According to an estimate by the Military Balance report compiled by Britain’s International Institute for Strategic Studies, there were about 200,000 active members of the Ukrainian military in 2021, compared with Russia’s 900,000.

To help fill the gap, countless civilians have joined the Territorial Defense Forces to be deployed around the country at the urging of the Ukrainian government. Foreign volunteers from many corners of the world are also participating in the war.

But Gumirov, 42, said in an online interview that not all civilians are useful in the front lines, as they lack military experience.

He argued that there are other ways to contribute to Ukraine’s war effort instead of being sent to fight.

“They can build barricades or help in medical services or logistics, depending on their attributes,” he said. “Besides, fighting the war is extremely costly and therefore it is also important to let people work if they can earn money.”

According to local media, Zelenskyy blasted the plea.

“Can we show this petition to parents who lost their sons to defend the country?” he was quoted as saying.


One of the people who signed the petition was Oleksii, who returned from Poland in early March to fight.
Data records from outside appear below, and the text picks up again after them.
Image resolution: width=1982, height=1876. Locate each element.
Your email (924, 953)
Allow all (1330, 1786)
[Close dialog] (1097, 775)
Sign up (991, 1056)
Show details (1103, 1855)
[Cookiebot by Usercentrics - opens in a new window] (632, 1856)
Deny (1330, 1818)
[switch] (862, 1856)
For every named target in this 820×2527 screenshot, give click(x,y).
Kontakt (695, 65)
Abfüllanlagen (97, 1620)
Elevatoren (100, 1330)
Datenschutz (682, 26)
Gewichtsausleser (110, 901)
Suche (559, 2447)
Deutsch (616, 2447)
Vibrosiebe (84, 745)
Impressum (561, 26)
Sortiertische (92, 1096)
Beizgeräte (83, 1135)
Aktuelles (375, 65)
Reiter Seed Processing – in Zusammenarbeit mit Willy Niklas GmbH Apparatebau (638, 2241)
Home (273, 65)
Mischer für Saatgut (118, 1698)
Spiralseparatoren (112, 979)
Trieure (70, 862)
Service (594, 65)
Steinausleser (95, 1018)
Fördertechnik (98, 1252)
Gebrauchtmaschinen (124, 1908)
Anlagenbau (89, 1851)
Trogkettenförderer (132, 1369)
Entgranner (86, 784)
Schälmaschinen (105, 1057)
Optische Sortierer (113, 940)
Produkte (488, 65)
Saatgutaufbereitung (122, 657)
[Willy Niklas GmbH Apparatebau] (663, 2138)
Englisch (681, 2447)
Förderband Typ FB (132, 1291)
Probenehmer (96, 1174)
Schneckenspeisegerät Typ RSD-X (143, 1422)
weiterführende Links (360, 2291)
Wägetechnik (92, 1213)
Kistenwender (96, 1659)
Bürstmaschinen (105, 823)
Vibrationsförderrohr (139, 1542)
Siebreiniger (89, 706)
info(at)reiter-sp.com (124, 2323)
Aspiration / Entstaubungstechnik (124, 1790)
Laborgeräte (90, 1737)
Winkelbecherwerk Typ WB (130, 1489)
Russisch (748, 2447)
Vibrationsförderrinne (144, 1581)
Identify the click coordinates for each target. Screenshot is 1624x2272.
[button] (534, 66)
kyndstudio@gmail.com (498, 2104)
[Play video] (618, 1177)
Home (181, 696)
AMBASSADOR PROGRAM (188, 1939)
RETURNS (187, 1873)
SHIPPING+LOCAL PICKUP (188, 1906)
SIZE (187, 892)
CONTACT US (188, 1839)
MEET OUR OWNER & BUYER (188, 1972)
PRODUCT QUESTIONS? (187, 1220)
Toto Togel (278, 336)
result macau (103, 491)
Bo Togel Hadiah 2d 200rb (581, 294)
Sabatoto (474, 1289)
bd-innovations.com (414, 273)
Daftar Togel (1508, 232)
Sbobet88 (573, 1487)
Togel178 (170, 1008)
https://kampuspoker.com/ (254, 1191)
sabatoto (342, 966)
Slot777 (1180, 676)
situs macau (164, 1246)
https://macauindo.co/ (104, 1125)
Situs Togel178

He drove to Ukraine with a friend who lived in Britain and took a leave of absence from his information technology company.

Oleksii, 28, declined to be fully identified for this article as he feared that he may run into trouble when he passes through the border.

Oleksii had volunteered in 2014 to fight against pro-Russian separatists in eastern Ukraine.

Upon his return, Oleksii signed a contract that said he can leave his unit anytime he wishes as he was not being paid to fight. He was sent to Irpin on the outskirts of Kyiv and elsewhere to guard military doctors and other personnel.

Oleksii said three people were killed over four hours since he arrived at a position one night in eastern Ukraine, where Russian forces were launching an offensive to seize the region.

He left the defensive force in early May, deciding it was time to return to his job.

His wife, a homemaker, and his 7-year-old son are in Poland, where they have lived for the past four years.

But with the ban in place, Oleksii is waiting for permission from the authorities to leave.

He noted there are two other possible ways for him to get out of Ukraine.

One is bribing border guards, a practice running rampant amid the chaos of the war. Men trying to flee Ukraine hand payments of cash equivalent to between $10,000 and $20,000 (1.3 million yen to 2.6 million yen) to individuals serving as intermediaries between them and border guards to let them pass through.

But he dismissed that option.

“I can afford to pay, but it is ridiculous,” he said.

The other scenario is that he could enter a Russian-controlled area in Ukraine, then travel to Russia before finally making his way to Georgia or elsewhere.

But he said that would be a longshot.

“I have volunteered to fight against Russia twice, so it is unlikely that the Russian military will let me pass through,” he said.

Oleksii said he came back to help secure “a free Ukraine,” but when he arrived, he was deprived of his freedom to leave and reunite with his family.

“I will not return to Ukraine again,” he said, “and will eventually abandon my Ukrainian citizenship.”